- **Problem description**: Could you copy these lines word for word, starting at the very first line and stopping after the one that contains "toggle-ortho-grid-icon is located"?

-------

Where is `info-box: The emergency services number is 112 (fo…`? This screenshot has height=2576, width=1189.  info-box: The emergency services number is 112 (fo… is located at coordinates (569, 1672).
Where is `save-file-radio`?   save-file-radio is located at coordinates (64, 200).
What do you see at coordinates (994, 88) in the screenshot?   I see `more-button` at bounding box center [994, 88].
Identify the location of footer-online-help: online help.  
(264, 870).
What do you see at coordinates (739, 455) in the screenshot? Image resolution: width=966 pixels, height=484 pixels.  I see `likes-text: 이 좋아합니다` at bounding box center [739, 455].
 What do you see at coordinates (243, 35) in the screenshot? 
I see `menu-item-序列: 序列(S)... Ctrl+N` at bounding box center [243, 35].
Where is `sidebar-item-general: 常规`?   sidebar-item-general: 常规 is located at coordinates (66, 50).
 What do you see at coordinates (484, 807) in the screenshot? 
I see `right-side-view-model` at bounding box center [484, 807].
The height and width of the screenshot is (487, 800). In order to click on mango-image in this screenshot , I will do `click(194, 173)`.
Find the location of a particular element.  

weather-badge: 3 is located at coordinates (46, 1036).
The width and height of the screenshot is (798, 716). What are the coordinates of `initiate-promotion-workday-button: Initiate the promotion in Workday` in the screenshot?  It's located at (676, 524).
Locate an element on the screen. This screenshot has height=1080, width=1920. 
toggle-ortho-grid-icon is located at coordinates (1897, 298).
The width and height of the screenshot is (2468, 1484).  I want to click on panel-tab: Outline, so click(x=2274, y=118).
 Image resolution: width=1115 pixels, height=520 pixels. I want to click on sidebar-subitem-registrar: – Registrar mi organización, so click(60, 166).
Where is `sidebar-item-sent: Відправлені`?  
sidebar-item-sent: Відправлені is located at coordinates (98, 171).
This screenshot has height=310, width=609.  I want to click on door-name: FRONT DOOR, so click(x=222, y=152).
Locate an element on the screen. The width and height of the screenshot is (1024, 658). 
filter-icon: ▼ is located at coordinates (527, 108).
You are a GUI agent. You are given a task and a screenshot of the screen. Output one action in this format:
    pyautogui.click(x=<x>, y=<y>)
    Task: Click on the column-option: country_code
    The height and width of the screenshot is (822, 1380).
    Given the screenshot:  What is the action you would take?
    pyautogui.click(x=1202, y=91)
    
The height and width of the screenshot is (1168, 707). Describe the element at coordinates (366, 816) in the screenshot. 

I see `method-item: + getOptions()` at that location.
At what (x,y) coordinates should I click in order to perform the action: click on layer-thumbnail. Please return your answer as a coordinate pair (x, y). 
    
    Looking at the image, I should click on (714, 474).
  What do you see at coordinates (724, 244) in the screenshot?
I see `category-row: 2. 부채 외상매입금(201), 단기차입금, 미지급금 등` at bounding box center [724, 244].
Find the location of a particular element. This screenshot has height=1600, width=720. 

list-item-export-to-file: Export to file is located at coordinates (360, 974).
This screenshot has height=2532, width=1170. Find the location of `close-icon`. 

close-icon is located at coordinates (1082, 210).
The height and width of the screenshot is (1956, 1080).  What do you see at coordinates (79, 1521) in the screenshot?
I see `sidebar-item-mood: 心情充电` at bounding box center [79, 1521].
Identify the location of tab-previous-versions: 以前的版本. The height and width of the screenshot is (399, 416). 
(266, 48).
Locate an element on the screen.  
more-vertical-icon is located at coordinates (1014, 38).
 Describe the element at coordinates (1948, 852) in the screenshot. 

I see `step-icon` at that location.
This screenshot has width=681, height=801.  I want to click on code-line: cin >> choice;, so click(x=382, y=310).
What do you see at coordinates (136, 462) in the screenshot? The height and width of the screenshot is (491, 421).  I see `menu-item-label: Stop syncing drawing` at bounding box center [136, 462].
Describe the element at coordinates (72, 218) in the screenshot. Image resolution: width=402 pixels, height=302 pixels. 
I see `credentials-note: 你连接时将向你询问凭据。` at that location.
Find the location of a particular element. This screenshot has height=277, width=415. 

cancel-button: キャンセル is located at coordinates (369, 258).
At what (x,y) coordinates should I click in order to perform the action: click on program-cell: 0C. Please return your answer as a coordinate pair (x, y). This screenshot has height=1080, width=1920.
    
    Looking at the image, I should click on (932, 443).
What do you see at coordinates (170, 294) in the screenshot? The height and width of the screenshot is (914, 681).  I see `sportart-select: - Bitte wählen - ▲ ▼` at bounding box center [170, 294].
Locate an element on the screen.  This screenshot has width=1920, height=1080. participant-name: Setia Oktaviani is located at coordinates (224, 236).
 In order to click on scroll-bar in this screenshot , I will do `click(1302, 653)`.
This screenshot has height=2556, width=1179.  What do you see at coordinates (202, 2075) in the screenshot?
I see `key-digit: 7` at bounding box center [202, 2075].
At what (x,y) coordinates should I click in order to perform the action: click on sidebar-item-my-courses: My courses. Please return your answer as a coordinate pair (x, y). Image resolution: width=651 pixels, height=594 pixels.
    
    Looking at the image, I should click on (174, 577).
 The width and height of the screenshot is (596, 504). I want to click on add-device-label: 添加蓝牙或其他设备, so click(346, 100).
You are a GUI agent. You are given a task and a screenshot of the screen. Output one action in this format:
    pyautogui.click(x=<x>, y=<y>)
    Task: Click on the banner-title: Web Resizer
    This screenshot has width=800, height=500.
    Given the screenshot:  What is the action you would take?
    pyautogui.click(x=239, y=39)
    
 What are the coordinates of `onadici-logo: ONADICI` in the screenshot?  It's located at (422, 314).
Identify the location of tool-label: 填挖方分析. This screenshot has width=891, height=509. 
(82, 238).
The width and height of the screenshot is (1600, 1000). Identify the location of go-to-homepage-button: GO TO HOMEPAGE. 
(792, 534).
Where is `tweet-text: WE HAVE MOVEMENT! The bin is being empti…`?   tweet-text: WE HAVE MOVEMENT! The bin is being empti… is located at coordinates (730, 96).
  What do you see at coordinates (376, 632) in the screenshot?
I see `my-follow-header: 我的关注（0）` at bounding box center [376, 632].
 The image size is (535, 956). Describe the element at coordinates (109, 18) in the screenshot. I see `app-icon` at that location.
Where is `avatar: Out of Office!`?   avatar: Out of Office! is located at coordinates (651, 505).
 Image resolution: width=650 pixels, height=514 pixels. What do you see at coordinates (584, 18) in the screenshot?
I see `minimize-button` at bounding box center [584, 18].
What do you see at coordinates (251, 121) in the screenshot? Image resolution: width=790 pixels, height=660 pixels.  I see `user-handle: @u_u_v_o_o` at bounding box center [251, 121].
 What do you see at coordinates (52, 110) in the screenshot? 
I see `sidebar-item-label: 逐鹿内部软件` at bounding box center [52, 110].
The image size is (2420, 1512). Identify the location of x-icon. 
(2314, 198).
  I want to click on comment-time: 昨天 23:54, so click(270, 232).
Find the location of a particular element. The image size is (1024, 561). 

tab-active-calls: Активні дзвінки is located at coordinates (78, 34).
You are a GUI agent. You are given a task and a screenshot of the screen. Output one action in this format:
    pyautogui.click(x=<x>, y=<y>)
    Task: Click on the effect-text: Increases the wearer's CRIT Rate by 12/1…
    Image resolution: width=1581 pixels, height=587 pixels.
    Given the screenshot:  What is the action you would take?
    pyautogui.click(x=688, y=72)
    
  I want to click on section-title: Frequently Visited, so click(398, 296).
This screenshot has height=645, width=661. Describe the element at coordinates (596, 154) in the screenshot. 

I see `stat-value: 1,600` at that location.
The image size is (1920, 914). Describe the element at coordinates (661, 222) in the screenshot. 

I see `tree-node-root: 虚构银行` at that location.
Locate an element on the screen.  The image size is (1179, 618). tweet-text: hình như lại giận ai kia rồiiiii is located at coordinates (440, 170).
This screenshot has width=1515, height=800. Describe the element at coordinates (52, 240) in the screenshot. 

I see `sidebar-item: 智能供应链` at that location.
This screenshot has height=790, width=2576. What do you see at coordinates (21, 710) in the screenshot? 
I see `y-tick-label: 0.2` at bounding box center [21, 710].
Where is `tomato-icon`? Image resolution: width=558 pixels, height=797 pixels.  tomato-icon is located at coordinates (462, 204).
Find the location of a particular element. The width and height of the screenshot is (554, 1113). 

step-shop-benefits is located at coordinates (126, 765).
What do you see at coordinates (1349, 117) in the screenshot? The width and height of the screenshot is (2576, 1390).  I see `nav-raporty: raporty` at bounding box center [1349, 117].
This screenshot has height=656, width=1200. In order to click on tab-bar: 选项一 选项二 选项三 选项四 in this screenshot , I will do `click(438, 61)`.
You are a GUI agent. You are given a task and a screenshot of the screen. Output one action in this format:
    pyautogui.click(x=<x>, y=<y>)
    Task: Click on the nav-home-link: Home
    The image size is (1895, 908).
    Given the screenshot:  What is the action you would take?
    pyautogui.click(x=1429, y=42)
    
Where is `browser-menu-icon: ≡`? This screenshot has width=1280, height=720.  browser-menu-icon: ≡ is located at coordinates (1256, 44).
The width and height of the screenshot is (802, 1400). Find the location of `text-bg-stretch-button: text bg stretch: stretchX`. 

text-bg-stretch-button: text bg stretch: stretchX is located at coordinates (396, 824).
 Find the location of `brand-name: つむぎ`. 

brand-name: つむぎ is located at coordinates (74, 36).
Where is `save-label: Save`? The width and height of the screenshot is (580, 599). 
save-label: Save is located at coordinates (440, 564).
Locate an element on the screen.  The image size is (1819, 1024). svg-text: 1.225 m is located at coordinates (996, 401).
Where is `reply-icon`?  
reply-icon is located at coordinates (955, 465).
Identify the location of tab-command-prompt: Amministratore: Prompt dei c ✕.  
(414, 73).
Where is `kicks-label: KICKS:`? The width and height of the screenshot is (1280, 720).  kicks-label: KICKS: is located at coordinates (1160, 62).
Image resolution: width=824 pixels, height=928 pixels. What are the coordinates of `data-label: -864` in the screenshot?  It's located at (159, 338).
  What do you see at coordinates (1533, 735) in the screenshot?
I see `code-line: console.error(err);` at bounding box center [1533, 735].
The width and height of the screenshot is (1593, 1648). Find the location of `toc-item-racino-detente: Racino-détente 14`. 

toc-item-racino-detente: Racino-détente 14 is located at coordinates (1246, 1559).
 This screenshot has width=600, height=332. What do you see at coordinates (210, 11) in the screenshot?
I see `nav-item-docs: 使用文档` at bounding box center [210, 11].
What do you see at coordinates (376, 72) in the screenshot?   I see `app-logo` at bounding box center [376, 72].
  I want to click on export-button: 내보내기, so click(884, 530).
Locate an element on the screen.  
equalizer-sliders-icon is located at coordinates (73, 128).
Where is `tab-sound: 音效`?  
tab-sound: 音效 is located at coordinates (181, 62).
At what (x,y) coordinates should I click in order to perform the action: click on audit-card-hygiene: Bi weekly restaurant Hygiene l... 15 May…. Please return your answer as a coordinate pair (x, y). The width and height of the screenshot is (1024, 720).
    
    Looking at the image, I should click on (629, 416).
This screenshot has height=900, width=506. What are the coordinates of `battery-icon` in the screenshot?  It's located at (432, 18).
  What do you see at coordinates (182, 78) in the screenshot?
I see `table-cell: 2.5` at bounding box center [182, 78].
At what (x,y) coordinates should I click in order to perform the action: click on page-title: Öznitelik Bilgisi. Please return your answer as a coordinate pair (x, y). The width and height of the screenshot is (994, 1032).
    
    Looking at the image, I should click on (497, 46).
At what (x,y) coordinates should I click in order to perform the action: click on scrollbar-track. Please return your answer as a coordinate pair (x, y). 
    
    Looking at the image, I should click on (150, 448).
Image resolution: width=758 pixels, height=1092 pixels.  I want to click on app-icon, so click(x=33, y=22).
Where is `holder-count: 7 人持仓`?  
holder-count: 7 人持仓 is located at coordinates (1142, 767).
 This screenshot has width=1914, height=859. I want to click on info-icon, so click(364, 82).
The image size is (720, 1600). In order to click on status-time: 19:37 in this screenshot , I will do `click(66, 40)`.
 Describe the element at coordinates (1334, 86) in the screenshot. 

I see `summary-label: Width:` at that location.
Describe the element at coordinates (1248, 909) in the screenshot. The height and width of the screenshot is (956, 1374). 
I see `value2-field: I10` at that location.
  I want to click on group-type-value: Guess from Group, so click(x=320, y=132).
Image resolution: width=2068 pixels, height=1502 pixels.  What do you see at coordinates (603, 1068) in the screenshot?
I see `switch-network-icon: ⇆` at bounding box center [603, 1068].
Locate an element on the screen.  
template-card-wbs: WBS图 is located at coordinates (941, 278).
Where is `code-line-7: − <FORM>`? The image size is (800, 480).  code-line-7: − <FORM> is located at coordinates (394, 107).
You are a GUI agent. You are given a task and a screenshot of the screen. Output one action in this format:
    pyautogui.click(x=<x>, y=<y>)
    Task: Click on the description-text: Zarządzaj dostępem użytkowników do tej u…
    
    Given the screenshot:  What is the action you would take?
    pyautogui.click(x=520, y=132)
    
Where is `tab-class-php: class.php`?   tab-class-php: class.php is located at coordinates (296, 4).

-------

- **Your response**:
Where is `info-box: The emergency services number is 112 (fo…`? This screenshot has height=2576, width=1189.  info-box: The emergency services number is 112 (fo… is located at coordinates (569, 1672).
Where is `save-file-radio`?   save-file-radio is located at coordinates (64, 200).
What do you see at coordinates (994, 88) in the screenshot?   I see `more-button` at bounding box center [994, 88].
Identify the location of footer-online-help: online help.  
(264, 870).
What do you see at coordinates (739, 455) in the screenshot? Image resolution: width=966 pixels, height=484 pixels.  I see `likes-text: 이 좋아합니다` at bounding box center [739, 455].
 What do you see at coordinates (243, 35) in the screenshot? 
I see `menu-item-序列: 序列(S)... Ctrl+N` at bounding box center [243, 35].
Where is `sidebar-item-general: 常规`?   sidebar-item-general: 常规 is located at coordinates (66, 50).
 What do you see at coordinates (484, 807) in the screenshot? 
I see `right-side-view-model` at bounding box center [484, 807].
The height and width of the screenshot is (487, 800). In order to click on mango-image in this screenshot , I will do `click(194, 173)`.
Find the location of a particular element.  

weather-badge: 3 is located at coordinates (46, 1036).
The width and height of the screenshot is (798, 716). What are the coordinates of `initiate-promotion-workday-button: Initiate the promotion in Workday` in the screenshot?  It's located at (676, 524).
Locate an element on the screen. This screenshot has height=1080, width=1920. 
toggle-ortho-grid-icon is located at coordinates (1897, 298).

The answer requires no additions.